For the non-Overlapping Variation mapping type (C = NOV), the easy case, all algorithms show a polynomial scaling (see Fig. 10a). We know that learning pairwise dependencies is straightforward for all models. Therefore, the results verify that all model-informed search methods are sufficient to find a globally optimal solution in polynomial time for E = GC if the model can learn C.

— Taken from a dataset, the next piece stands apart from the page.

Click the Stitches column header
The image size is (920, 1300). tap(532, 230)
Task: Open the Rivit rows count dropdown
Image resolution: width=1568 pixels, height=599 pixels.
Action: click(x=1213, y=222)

For Overlapping Variation mapping type (C=OV), the medium case, all algorithms show a polynomial scaling (see Fig. 10b). DSMGA-II shows a significant change in the performance compared to C = NOV. Notable is the change in the comparative performance of LTGA and P3 with DO and hBOA when compared to the C = NOV case. LTGA and P3 now show a performance more in line with hBOA. hBOA and DO, on the other hand, remained insensitive to the change in compression mapping, indicating that the overlap complexity affects the performance of LTGA and P3. However, as the degree of overlap is constrained to within modules (between modules, there are no overlapping relationships), the complexity is insufficient to cause exponential running times to LTGA nor P3.

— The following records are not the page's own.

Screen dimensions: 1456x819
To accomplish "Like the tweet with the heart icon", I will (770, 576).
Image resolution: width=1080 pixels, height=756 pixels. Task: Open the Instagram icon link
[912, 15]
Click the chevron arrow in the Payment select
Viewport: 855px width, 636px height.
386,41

For the non-Pairwise Overlapping Variation mapping type (C = NPOV), the hard case, DO and P3 are the only algorithms that scale polynomial (see Fig. 10c). As expected, the use of pairwise statistics limits the MBOAs ability to capture higher-order dependencies. It was unexpected to observe that P3 was successful. Recall P3 uses multiple linkage-tree models. We hypothesise P3’s capability results from using a multi-level representation of the search distribution where the lower-level representations filter out a subset of the PSs and thus remove the complexity at higher representations. We also observe that \(\hbox {DO}_{1}\) fails where as DO does not. This suggests that the higher-order relationships (greater than pairwise) required to learn the compression requires a deep model (greater than a single hidden layer).

Model-Informed Search

In this subsection, we explore the model-informed search capabilities of the algorithms (hypothesis 2). The Rescailing Search environment mapping (E = RS—hard case) is used to evaluate an MBOA to perform local search in the neighbourhood defined by the model. Figure 11 presents the scalability performance of all MBOAs.

Fig. 11

Performance evaluation of an MBOAs capability to exploit information from the model to inform search. All MBOAs fail even when the model induction task is easy where as DO is the method that shows polynomial scaling. This failure can be directly attributed to model-informed search methods

For all compression mapping types (see Fig. 11), only DO shows polynomial scaling. Therefore, Model-Informed Variation is the only model-informed search method that shows polynomial scaling. We know that all models are capable of learning the baseline compression complexity, C = NOV, (Fig. 10a). Therefore, the failure observed here is due to the model-informed search method and not the model induction complexity.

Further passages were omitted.